This meditation training device will help you make mindfulness part of your daily routine
I’m not necessarily a high-strung person, but I tend to have a lot going on. I’m not quite Michelle Pfeiffer with all her little balls in the air, à la One Fine Day, but I’m pretty close! This tends to seep into my sleep patterns—which I am forever in pursuit of improving—in the form of tensing up long after I’ve snoozed off. All the stress of the day kicks in sometime after 11 p.m.
I tense my jaw and shoulders in the night, and both trigger migraines that not even my beloved Purple pillow can solve. In an effort to reduce this stress, I decided to try docking Hyperice’s Core Meditation Trainer beside my bed.
The Core Meditation Trainer looks like a creviced Poké Ball—a grapefruit-sized orb with two rows of metal electrocardiogram (ECG) sensors along its groove. When you hold the ball in your hands, those sensors track your pulse and heart rate variability as you breathe and focus, guided by the app. It buzzes along to breathing exercises and guided meditations (via an accompanying app) and emits vibration patterns to signify when you should breath in and out. Sometimes it simply keeps you in the zone with wave-like patterns of trembles.
Core originally debuted in 2018, the brainchild of founder Sarah McDevitt, who turned to meditation following a series of anxiety-inducing challenges. Hyperice, known for its popular Hypervolt range of percussion massage tools, acquired the company in late July.
The meditation training device is meant to be a solution for those who lack the discipline to keep up with a consistent meditative practice—which (I’ll take a guess) is most of us. Despite meditation and breathwork becoming more commonplace, maintaining the practice can be a challenge.
Core is the physical manifestation of a daily reminder. It solves two of meditation’s biggest issues: consistency and focus. Like a spin bike that takes up half of your living room or the yoga mat you trip over daily, Core makes sure that meditation isn’t hidden away in an app. The device is positioned as a trainer, helping users create a regimen, make goals, and stick to them.
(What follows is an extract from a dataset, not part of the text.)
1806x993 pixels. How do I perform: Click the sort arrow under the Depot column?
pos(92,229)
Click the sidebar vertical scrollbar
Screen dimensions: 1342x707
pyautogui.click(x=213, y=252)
And like a trainer, once you’re engaged with it, it doesn’t let your mind wander.
The first few times you use Core, it guides you through different types of breathing techniques: water, whisky, etc. The orb’s vibrations pulsate and speed up and slow down as the app walks you through how many seconds to hold your breath—and how many seconds to go between breaths. This sounds simple and maybe not really worth the $179 price tag, but the tangible object helps more than you might think.
I’ve tried the Breathwrk and Headspace apps and enjoyed both, learning to recalibrate and get back to a mindful place through structured breathing. But both exist on my phone, where my brain inevitably wanders toward TikTok and my inbox.
Core also operates via an app that includes a menu of practices, ranging from soundscapes to motivational breathwork. But once you pick your session, you don’t need your phone within reach. (Put it in the other room if you want.) The device becomes the key to your meditation.
The entry-level Core purchase ($179) comes with access to basic—but good—meditation sessions. If you’re further along in your practice, you can spend an extra $70 for the annual premium membership, which expands that library. But for people who just want the product and the basics, there’s plenty to work with. And if you’re a quantified self kind of person, Core’s app monitors your vitals as you get deeper into your practice. I am satisfied enough to simply see my heart rate consistently slowing to a more doctor-friendly pace after a session.
I like having Core—sitting on its cute charger—next to my bed, ready for a quick session before I go to sleep. I do think it’s too expensive. But I also imagine it looking at home in an office or wherever you practice yoga or cool down—places where a physical reminder to pay attention to your mental health could be useful.
For me, connecting to those vibration patterns does help me get my brain off my to-do list and into a place where I’m preparing my body for sleep. Those 8 to 10 minutes set a tone for the night—one where I would typically close out an app and tap into TikTok five seconds later.
So far, my regular nightly Core practices have kept my body from tensing up an hour or so after I finally close my eyes. And that is my definition of inner peace.